Collected data entries
........
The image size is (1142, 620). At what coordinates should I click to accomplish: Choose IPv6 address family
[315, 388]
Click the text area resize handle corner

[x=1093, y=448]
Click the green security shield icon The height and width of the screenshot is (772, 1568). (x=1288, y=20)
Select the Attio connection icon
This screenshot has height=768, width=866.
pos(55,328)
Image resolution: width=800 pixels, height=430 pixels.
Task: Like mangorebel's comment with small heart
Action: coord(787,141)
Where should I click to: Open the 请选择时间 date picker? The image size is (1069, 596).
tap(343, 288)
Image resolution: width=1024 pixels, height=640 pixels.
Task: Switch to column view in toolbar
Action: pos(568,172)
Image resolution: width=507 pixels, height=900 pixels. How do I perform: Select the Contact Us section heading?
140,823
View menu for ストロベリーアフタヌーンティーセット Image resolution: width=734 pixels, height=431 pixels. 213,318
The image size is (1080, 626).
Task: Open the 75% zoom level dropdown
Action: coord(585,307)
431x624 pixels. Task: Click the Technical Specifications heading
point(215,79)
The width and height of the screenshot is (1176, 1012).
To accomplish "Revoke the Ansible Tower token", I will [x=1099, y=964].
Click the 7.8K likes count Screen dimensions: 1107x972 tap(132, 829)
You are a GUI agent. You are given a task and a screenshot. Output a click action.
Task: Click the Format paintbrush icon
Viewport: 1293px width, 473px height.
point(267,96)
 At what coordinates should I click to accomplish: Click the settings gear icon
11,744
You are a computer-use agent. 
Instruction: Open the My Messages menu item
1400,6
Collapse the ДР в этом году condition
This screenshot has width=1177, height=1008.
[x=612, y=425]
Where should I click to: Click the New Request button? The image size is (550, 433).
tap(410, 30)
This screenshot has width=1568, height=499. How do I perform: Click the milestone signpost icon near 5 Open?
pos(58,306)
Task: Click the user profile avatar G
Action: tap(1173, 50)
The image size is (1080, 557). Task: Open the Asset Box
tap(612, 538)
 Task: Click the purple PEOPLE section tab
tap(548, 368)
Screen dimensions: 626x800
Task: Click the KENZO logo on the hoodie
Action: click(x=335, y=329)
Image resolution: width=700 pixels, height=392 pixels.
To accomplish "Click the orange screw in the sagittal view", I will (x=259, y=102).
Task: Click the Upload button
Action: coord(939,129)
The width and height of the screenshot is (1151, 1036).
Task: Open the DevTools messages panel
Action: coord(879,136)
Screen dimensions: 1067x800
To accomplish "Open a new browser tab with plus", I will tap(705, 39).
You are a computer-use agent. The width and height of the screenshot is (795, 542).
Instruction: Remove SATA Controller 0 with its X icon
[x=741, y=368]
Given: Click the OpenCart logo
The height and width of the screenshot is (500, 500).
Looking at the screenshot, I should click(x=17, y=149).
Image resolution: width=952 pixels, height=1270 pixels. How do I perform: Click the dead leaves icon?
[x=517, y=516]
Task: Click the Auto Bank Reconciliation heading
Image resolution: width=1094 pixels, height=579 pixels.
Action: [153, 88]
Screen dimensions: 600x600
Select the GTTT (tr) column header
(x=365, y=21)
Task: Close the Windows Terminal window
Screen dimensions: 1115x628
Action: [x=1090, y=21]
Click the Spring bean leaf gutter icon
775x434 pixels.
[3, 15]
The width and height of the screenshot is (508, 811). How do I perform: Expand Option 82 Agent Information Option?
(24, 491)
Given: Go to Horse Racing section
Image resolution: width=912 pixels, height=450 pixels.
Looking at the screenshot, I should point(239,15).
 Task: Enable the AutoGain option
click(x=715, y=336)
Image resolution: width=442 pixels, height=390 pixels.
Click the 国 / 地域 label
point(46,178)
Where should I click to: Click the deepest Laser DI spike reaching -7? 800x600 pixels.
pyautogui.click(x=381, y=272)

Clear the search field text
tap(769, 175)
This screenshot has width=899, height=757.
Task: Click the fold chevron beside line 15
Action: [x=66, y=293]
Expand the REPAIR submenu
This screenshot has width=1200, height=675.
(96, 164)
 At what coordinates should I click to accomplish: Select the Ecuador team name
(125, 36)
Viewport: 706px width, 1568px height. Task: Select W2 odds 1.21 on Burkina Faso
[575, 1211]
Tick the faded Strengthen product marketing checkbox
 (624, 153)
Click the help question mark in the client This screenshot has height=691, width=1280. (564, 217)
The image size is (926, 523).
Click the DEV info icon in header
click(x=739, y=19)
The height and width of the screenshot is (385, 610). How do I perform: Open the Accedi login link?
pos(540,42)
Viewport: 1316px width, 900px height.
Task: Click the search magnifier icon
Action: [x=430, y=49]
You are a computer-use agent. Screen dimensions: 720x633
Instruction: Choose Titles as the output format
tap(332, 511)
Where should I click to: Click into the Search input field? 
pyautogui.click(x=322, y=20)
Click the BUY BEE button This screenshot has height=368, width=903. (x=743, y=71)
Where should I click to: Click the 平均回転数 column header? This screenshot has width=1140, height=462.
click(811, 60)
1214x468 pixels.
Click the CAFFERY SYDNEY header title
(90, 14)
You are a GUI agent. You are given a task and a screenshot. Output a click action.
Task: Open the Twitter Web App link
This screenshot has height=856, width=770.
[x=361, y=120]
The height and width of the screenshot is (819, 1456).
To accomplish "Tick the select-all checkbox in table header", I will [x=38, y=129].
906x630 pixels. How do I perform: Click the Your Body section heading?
........
WORK TASK:
Among the lines of the data, identify those with the word "computer". Copy each of them.

TASK RESPONSE:
You are a computer-use agent. 
You are a computer-use agent. The width and height of the screenshot is (795, 542).
You are a computer-use agent. Screen dimensions: 720x633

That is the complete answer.